There are a few things that could affect this estimate. On the one hand, Devonport is less dense than South Auckland, where last year’s outbreak took place. On the other hand, the locations of interest we’ve seen so far – churches, crowded pubs, casinos – are ripe for transmission and even super-spreading events.

The big game changer would be a link to the border. That would give experts an idea of how long the virus has been in the community and therefore how many undetected chains of transmission are likely to be out there. Without that link, however, the estimates err on a few weeks of transmission and up to 100 cases currently in the community.

Hendy said the new cases reported today are not necessarily relevant to the modelling, unless one of them is an upstream case (meaning the Devonport man’s infection is the source of other infections rather than the other way around). 

“The big thing that makes a difference is if one of those people is an upstream case and we get closer to the border. Otherwise those specific details we wouldn’t necessarily try and capture,” he said.

“It’s great that we’re finding them, but there are things we’re probably missing as well. And if we just fed those things into the model, it might bias things. The big thing for us is establishing that length of the chain of transmission.”

One piece of evidence capping the likely size of the outbreak is the negative wastewater test results from August 11. While a negative result doesn’t rule out transmission, a large outbreak involving hundreds of cases would probably have shown up in those tests.

“It gives us a little bit of confidence that we’re not looking at the really extreme upper range. That’s something in our favour.”

Modellers will try to estimate the spread of Covid-19 outside of Auckland next. Photo: Marc Daalder

What sets last year’s Auckland outbreak apart in terms of our response? Hendy said vaccination and the use of Level 4 instead of Level 3 are both helpful, while the transmissibility of Delta is a disadvantage.

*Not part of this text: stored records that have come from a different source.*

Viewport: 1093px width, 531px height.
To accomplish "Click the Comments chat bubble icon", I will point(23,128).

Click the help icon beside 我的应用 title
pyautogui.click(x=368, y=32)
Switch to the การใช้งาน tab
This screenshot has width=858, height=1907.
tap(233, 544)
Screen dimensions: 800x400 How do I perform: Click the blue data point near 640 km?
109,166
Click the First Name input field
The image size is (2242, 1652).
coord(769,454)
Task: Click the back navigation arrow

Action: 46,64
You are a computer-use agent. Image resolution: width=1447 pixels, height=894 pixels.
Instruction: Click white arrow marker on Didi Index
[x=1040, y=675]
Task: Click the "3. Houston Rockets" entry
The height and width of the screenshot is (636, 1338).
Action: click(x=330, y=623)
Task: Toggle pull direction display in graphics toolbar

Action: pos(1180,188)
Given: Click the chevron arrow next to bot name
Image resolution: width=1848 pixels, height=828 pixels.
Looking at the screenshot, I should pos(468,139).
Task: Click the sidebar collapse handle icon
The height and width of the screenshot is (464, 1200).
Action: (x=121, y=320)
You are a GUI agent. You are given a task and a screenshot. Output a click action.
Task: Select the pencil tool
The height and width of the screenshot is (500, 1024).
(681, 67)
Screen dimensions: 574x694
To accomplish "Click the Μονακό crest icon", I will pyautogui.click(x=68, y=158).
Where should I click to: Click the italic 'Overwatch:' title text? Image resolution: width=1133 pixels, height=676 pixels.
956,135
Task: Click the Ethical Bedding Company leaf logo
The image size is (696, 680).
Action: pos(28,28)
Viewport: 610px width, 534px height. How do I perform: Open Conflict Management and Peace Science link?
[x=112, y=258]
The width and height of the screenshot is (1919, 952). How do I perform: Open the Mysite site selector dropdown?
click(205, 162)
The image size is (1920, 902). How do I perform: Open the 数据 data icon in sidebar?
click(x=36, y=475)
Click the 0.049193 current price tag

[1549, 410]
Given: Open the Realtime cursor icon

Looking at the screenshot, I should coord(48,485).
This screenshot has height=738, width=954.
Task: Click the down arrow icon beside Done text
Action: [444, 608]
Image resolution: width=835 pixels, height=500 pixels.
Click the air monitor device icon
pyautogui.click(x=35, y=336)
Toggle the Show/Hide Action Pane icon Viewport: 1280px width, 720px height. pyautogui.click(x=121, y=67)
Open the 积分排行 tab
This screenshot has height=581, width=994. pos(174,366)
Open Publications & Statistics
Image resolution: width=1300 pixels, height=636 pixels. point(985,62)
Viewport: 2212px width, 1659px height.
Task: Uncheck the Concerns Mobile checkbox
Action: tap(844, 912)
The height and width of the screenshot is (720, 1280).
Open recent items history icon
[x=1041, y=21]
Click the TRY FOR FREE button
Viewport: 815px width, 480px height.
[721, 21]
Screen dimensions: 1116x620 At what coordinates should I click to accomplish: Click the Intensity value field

If his best guess is right and we do have 100 or so cases on our hands, it will take at least a few weeks at Level 4 to return to elimination.

“If we’re looking at the scenario where it’s similar to the Auckland scenario last year where we’ve just discovered the tip of the iceberg, we’re not talking coming out of Level 4 next week. It’s multiple weeks,” he said.

The modelling team’s next focus will be simulating the likeliness of spread outside of Auckland and the appropriate response in the rest of the country.

Hendy said the quick move to Level 4 lowered the likelihood that large clusters will have been seeded across the country by tourists who came in contact with the Devonport man while he was on holiday in the Coromandel.

“There has been enough time – just – so we can’t rule that out at the moment. But that swift move certainly reduces the risk,” he said.

Te Pūnaha Matatini will also look at the possibility of lowering alert levels in the South Island if cases aren’t found there.

“I haven’t got answers for you yet, but this is where we’ll be going.”